# Assigned task
Copy every line of the data that contains the string "icon".

# Input data
►

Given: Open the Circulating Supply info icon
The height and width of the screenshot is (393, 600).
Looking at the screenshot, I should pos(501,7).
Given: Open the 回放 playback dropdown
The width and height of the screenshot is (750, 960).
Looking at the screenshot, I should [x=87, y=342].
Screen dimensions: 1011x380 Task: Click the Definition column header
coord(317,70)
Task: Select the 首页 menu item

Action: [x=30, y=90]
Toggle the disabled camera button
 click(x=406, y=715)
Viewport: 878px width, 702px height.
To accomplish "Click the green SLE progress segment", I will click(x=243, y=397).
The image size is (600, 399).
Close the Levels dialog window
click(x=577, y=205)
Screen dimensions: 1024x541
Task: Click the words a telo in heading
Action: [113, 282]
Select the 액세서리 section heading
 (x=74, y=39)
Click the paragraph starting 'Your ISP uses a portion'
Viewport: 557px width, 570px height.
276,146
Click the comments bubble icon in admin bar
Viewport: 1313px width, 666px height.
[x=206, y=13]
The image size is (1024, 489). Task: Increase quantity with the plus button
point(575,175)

◄

# Solution to this exercise
Given: Open the Circulating Supply info icon
Click the comments bubble icon in admin bar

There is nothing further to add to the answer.